I viewed my Ph.D. work less as "school" and more as an apprenticeship. I worked with a mentor who got a lot of almost-free work out of me that benefited him and the university. I learned a lot, and I'm now (almost) qualified to do such a job myself for real. The problem is that each mentor has dozens of apprentices over his or her lifetime, but the total number of "mentor" jobs is stable. So most grad students find that their apprenticeship wasn't that useful.
Since you're not considering science, the funding issues will be different. Still, the full-time Ph.D. students in liberal arts that I know aren't spending much on their education. They're usually supported by teaching assistantships, research assistantships, or fellowships. Others have outside jobs, often related to their field, especially toward the end of their studies. It makes sense--you can't rack up hundreds of thousands of dollars in debt over six+ years when your target job is one that pays poorly.
The training in how to think and write that I got in grad school will likely be very useful to me in law school and beyond. My Ph.D. as a credential will be very useful to me if I go into patent law (which is one thing I'm considering), but not really if I go into another field.

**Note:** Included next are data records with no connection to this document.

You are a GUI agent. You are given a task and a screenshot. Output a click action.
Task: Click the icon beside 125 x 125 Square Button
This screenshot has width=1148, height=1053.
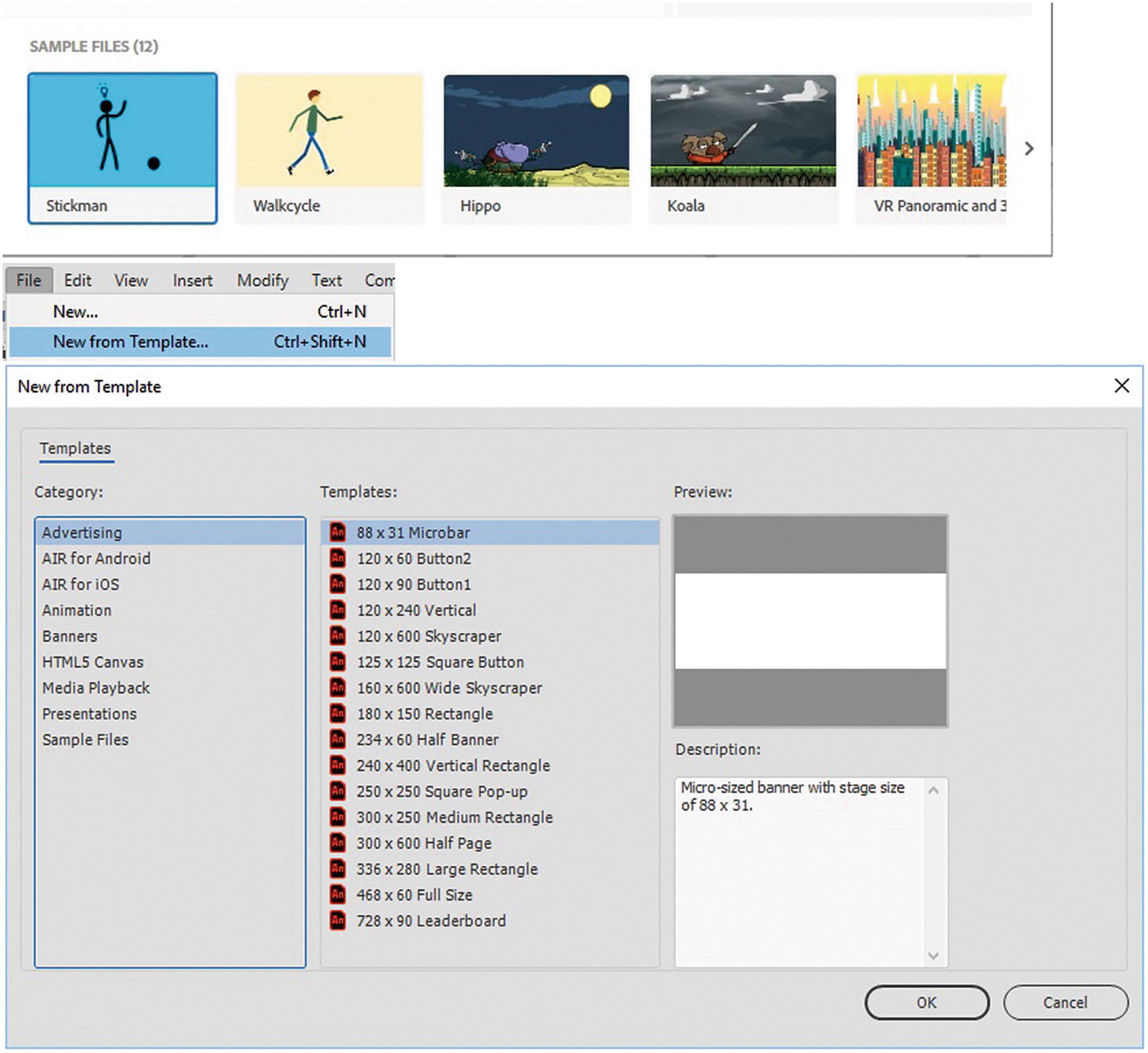(338, 662)
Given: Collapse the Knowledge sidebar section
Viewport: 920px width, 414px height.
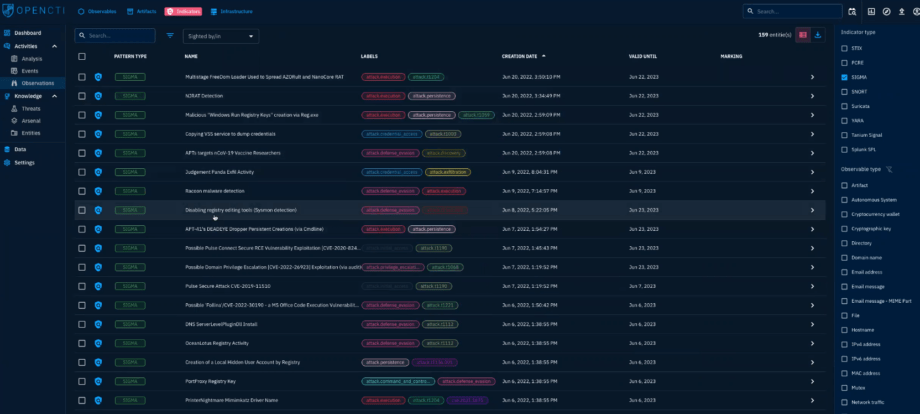Looking at the screenshot, I should click(x=54, y=96).
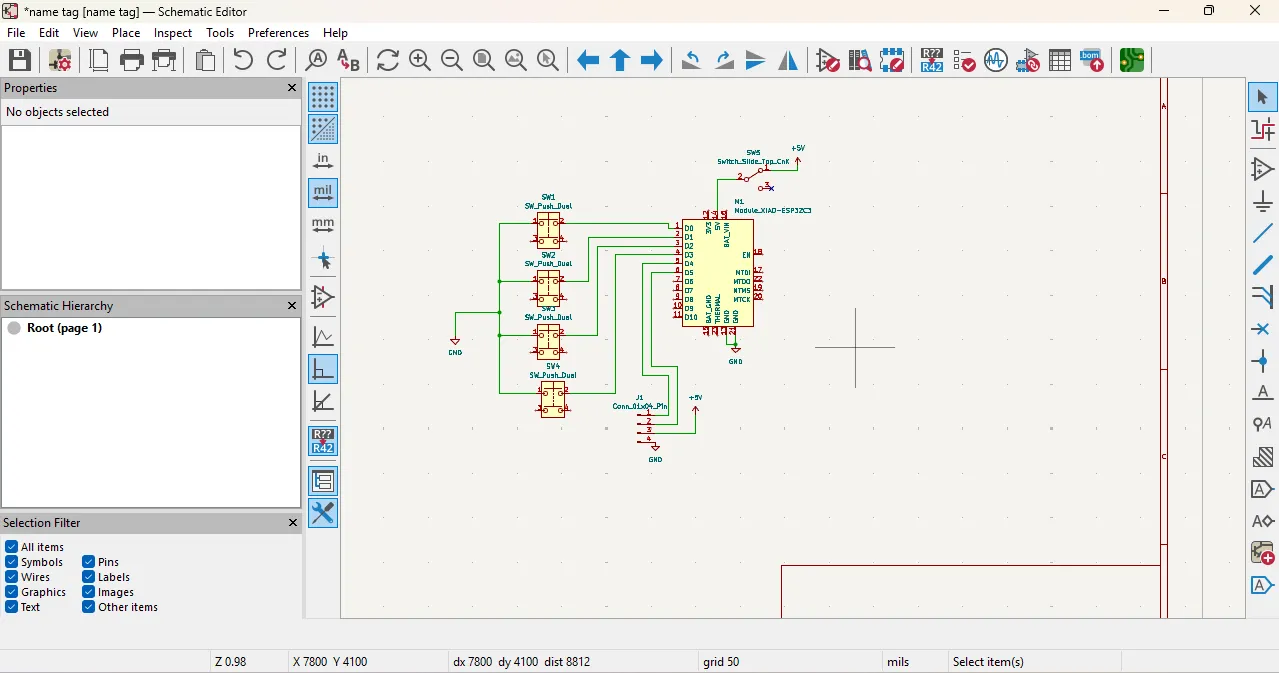Viewport: 1279px width, 673px height.
Task: Select Root (page 1) in hierarchy
Action: (x=64, y=328)
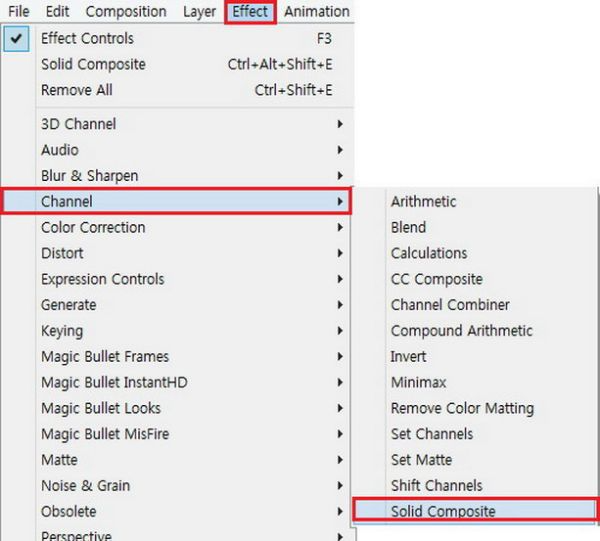Expand the Blur & Sharpen submenu

(89, 176)
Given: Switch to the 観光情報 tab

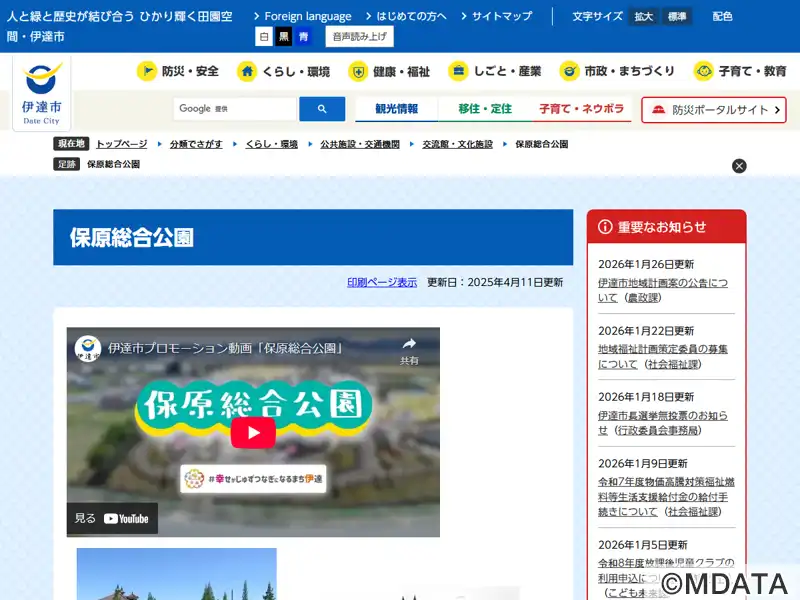Looking at the screenshot, I should tap(396, 109).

A side note: in grad school, you completely lose perspective about what a "good" salary is. It's been really funny for me to read the prelaw board discussions between people worried about whether they're going to start out making $80,000 instead of $120,000 if they go to the wrong law school. And if you go into public interest, you might make $30,000! Oh, the horror! In academic science, after SIX years of school, most people get a job making $30,000. In your dream job, after a postdoc, you might make $45-60,000, and you would have to go to whatever school in the country happened to have an opening. On the plus side, it does make you appreciate any amount of money, however meager.